Taak

Lesonderwerp over geld.

In deze lessen krijg je een aantal opdrachten. Voor alle opdrachten geldt dat je deze na afronding moet inlveren bij de leraar.

Wat is geld? Welke vormen van geld zijn er? Welke functies heeft geld? Op welke manieren kun je betalen met geld? Hoe werkt een chipknip en wat is een incassomachtiging? Ook wordt aandacht besteed aan hoe je zelf kunt vaststellen of je eurobiljet echt is en wat rente is.

'Geld moet rollen'. Een bekende uitdrukking, waar je het vast wel mee eens bent. Toch?

Geld is een voorwerp of symbool dat waarde heeft, nu en in de toekomst.
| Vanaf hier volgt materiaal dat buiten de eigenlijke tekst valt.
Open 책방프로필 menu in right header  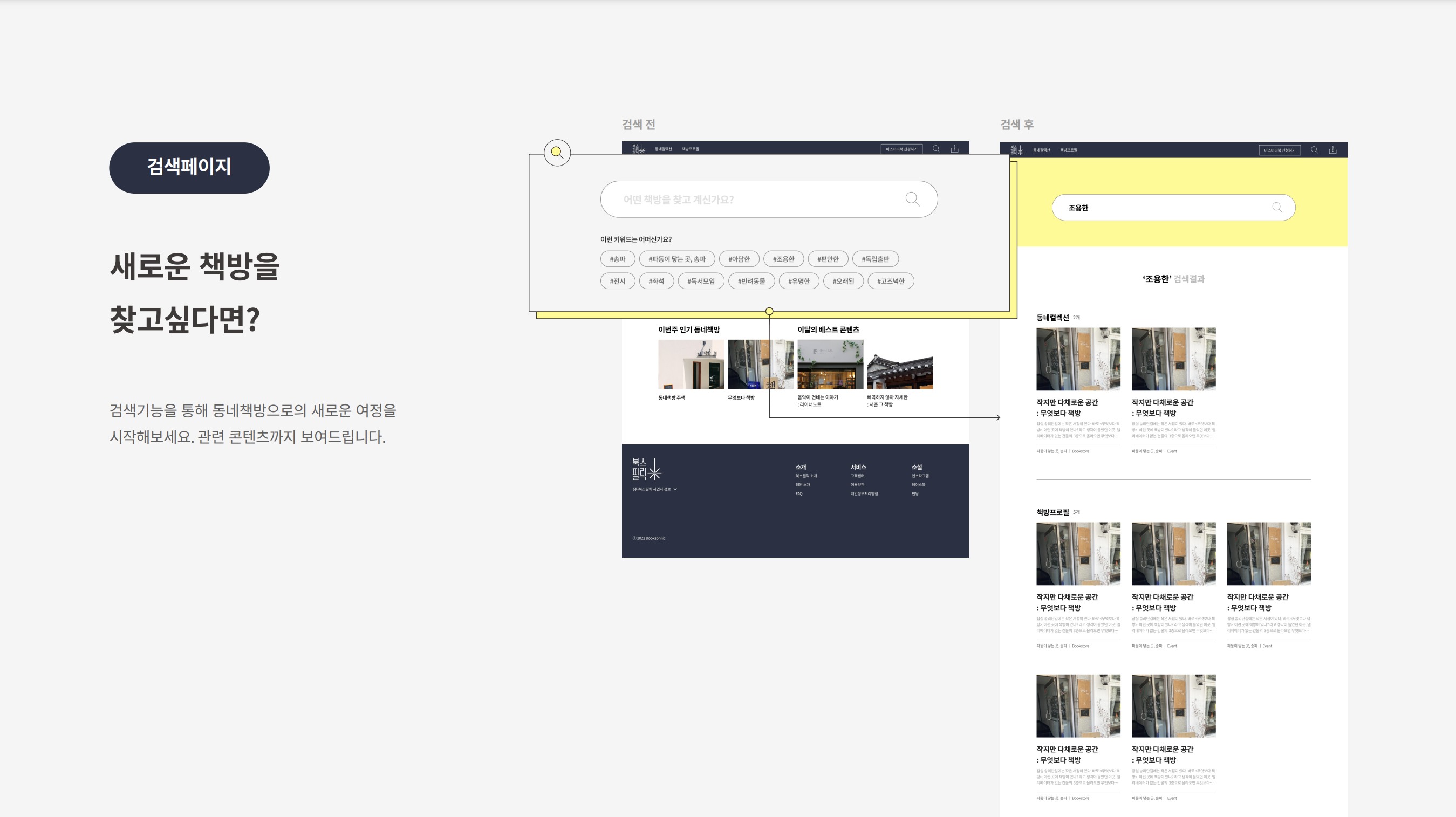pos(1068,150)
Je kan er mee ruilen, betalen, sparen en rekenen.

 

Geld bestaat in verschillende vormen.
Er zijn economische namen voor.

Chartaal geld:

alle vormen van geld die je kan vasthouden, dus munten en bankbiljetten.

Giraal geld:

geld dat bij een bank op een betaalrekening staat.

Elektronisch geld:

geld dat op een chipknip staat

 

  1. Geef een voorbeeld van de vier manieren waarop jij geld gebruikt.

ruilmiddel:

betaalmiddel:

oppotmiddel:

rekenmiddel:

 

  1.  De euro:

Sinds wanneer is de Euro een officieel betaalmiddel ?

 

  1. Teken nauwkeurig het officiële euroteken na
  2. Noem acht verschillende valuta’s.
  3. Hoeveel landen hebben de euro ?
  4. Lees het stripverhaal over Billy en schrijf op hoe hij aan zijn eind komt.
  5. Pinpas: Waarom mag jij jouw pincode niet aan een ander geven ?
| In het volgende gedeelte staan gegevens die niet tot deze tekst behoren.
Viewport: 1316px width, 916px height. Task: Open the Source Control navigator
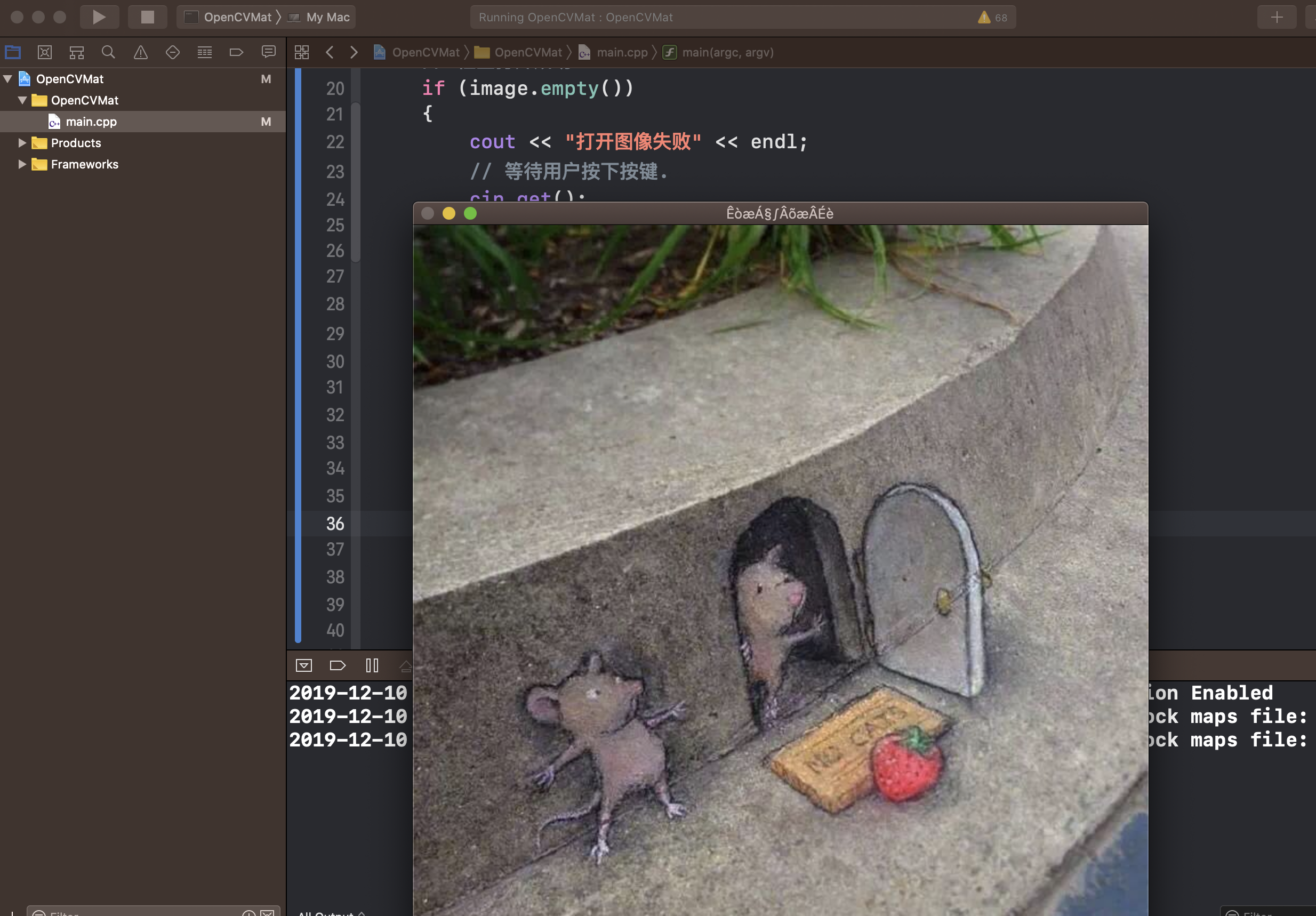coord(45,53)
 Lever je opdrachten in bij de leraar !

Geschiedenis van munten

Geld is door de eeuwen heen steeds van iets anders gemaakt. Duizenden jaren geleden gebruikten mensen schelpjes en zout als ruilmiddel. Later ruilden mensen met metalen zoals zilver en goud. Tegenwoordig is geld gemaakt van materiaal dat weinig waard is.

Geld moet makkelijk zijn om mee te betalen (betaalmiddel), waardevast zijn nu en in de toekomst (spaarmiddel) en makkelijk mee zijn te rekenen (rekenmiddel?